最上段にエキスパンドメタルを置けばガーデニングテーブルとして使えます。この写真では「囲い」は下の段におさまっています。

ガーデニングテーブル

ガーデニング棚のアレンジ②

エキスパンドメタルを最上段に置いた場合にも中段に置いた場合にも、「囲い」を上にピッタリ置くことが可能です。風通しが良いことが必要な植物を置く場合にも同様にして使います。

ビニールで覆って育苗棚として使ったり、日よけで覆って山野草棚として使ったりすることができます。

このようにして組み立てた場合には、育苗器で育てた苗を屋外で育て始めるのに使っています。風を防ぐことができますし、温室なのでいきなり屋外へ出した苗が弱ってしまうことがありません。

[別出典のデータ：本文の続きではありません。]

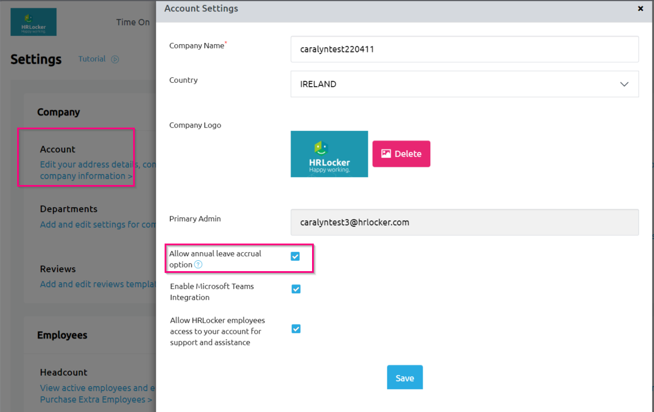Toggle HRLocker employees support access checkbox
Image resolution: width=654 pixels, height=412 pixels.
[296, 329]
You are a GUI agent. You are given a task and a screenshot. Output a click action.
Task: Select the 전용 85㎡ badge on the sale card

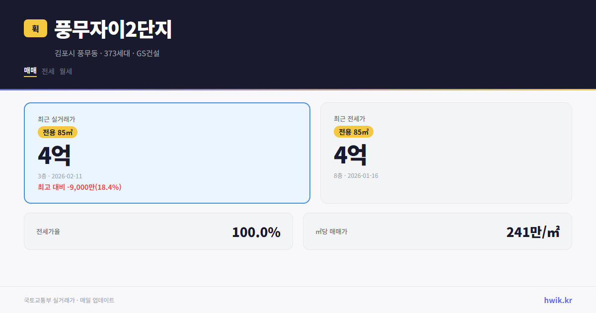[x=57, y=133]
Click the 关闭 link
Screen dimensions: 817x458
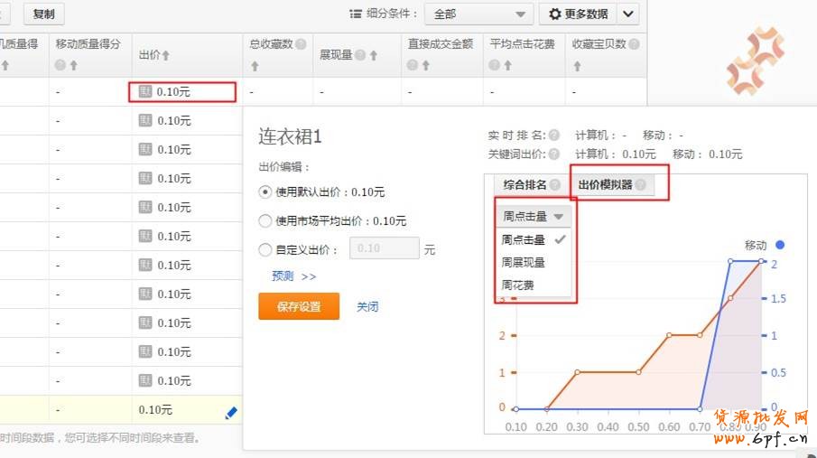367,307
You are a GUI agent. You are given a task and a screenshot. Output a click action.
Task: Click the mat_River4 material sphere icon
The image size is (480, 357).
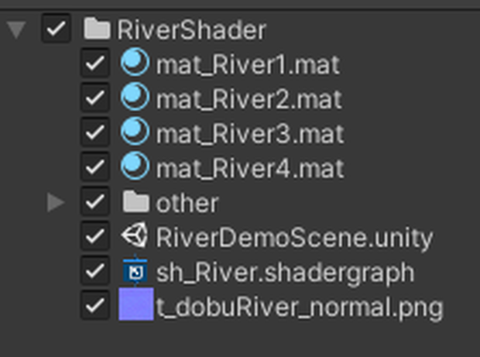135,166
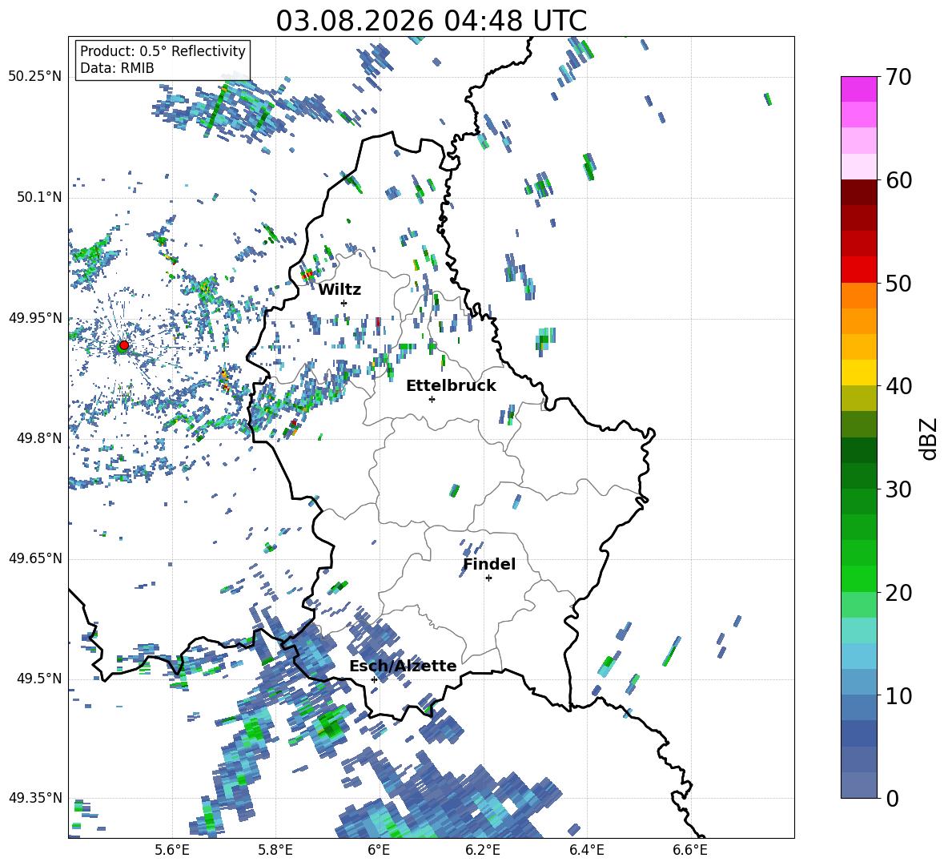948x866 pixels.
Task: Click the Esch/Alzette station cross marker
Action: [374, 679]
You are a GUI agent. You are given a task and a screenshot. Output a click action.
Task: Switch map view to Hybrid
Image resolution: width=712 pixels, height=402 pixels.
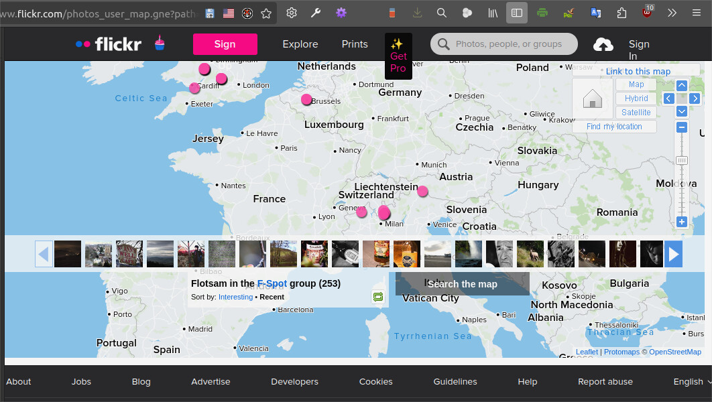(x=636, y=98)
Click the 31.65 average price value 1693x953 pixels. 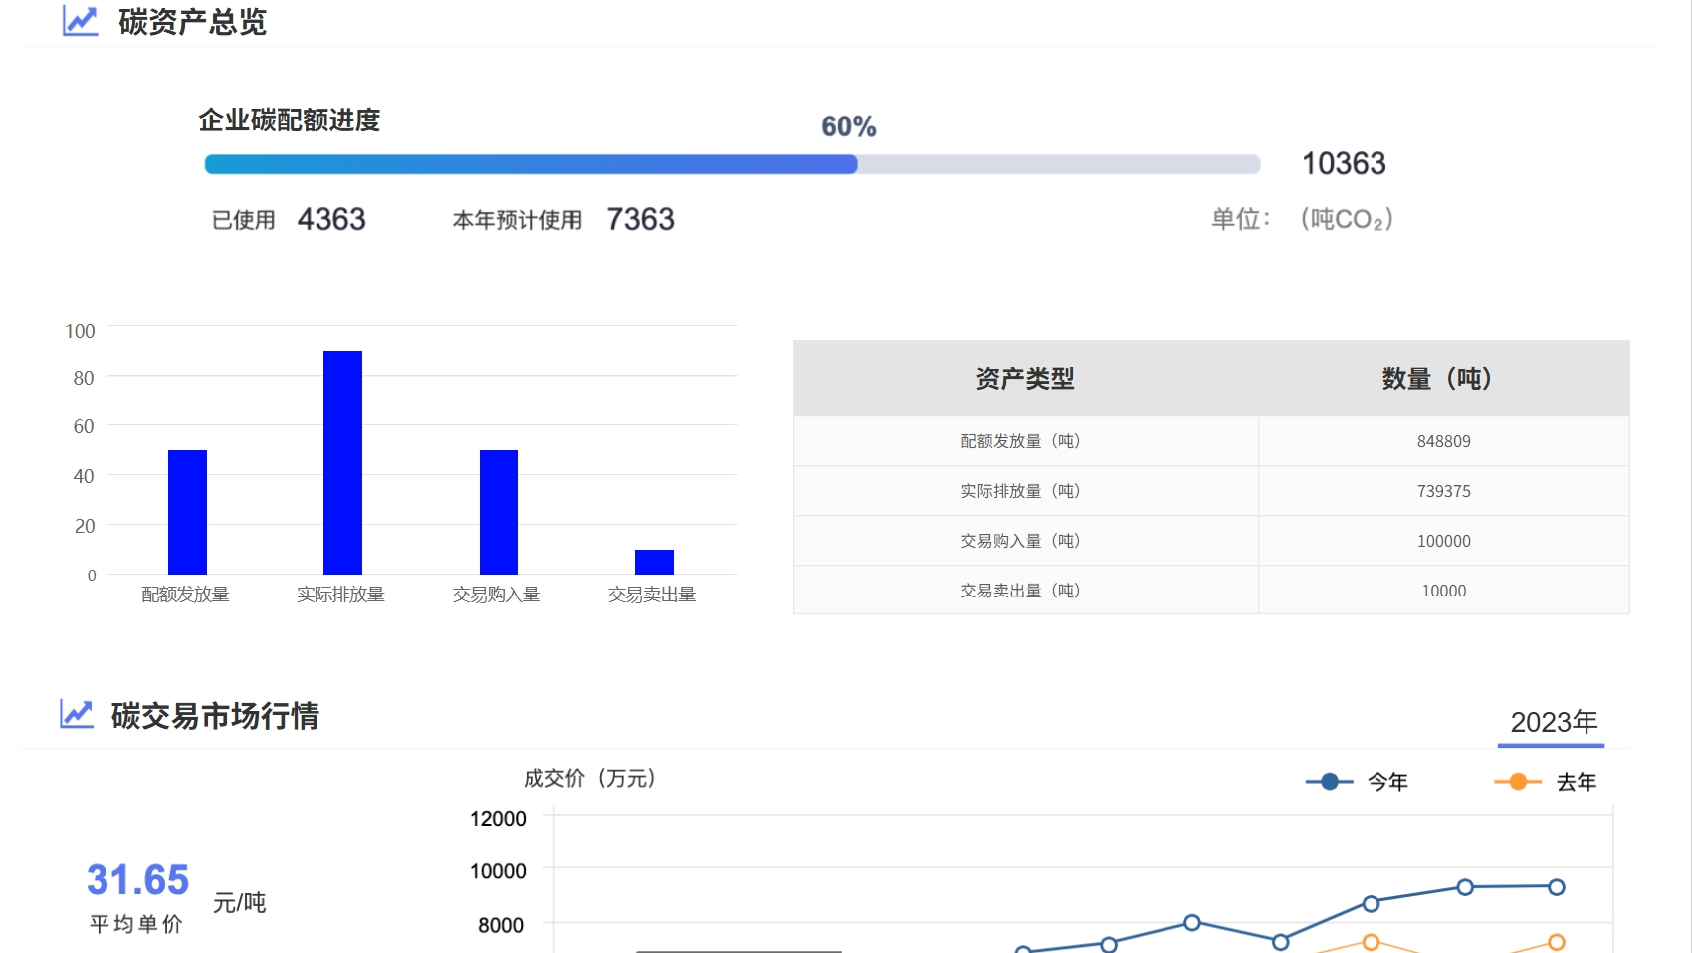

さらに、掃き出し窓の高さに合わせて製作しているので、家の中から水やりや管理ができてとても便利です。

「囲い」を寒冷紗やビニールで覆ってぐるっとたこ糸でしばって取り付けています。

温室

ガーデニング棚のアレンジ③

エキスパンドメタルを中段に置いた場合です。棚から苗が落ちにくいです。作業をする場合にもこのようにして使うと便利。

育苗棚

ガーデニング棚のアレンジ④

エキスパンドメタルを下段に置いた場合です。背の高い植物を置くことができます。わたしは自動水やりを設置する際、末端まで水が流れるよう高低差を利用しますので、この棚でホースを固定すると便利です。

ガーデニング棚のアレンジ

その他のアレンジ

長手方向に細い何本かある木材は上段、中段、下段のどこにでも置くことができるサイズでつくってあるので、棚をつくったり、重い植物を置く際にはエキスパンドメタルの支えにしたりと、いろいろなアレンジができます。

さきほどの、ガーデニング棚のアレンジ④の写真ではわかりにくいですが上段手前にこの部材を一部だけに使っており、山野草を並べています。このように、棚の一部の上段だけを使うようアレンジすることができます。

ガーデニング棚の部品である囲いをトンネル栽培に

囲いは分離できるので、単体で土の上に置けば日よけや温室用の囲いとして使うこともできます。

まだ冬の寒さが残る時期から簡易的なビニールハウスをつくってフライング的に春夏野菜を育てるのがトンネル栽培です。

ビニールで覆って中の温度を上げ、外気の気温が低くても中の温度をあげて育てることができます。この栽培には、ビニールのほかに杭や支柱などが必要なのですが、杭や支柱の代替えとしてガーデニング棚の囲いを使います。

トンネル栽培

使い方はビニールをかぶせて紐でしばるだけ。トンネル栽培をした場合には手入れをするたびにビニールの開け閉めが厄介だったり設置が面倒だったりするのですが、これなら置くだけなのでとても簡単です。

ガーデニング棚のアレンジ おまけ

余った端材でガーデニング棚にサイズがピッタリの持ち運び用簡易箱もつくりました。継ぎはぎだらけですがおそろいで良い感じです。

持ち運び用簡易箱

ガーデニング棚は、季節によって以下のように使い分けています。

春・冬

温室として使い、育苗棚に使用します。温室棚として使用するより寒い時期に囲いはトンネル栽培に使用。

夏・秋

小さな樹木や山野草など鉢植物の管理用とします。自動水やりを効率よく使用したり日よけを付けるのに便利です。夏の過酷な時期を乗り切るために使用。

通年

季節を通じて、庭でガーデンテーブルが必要な時にも活躍します。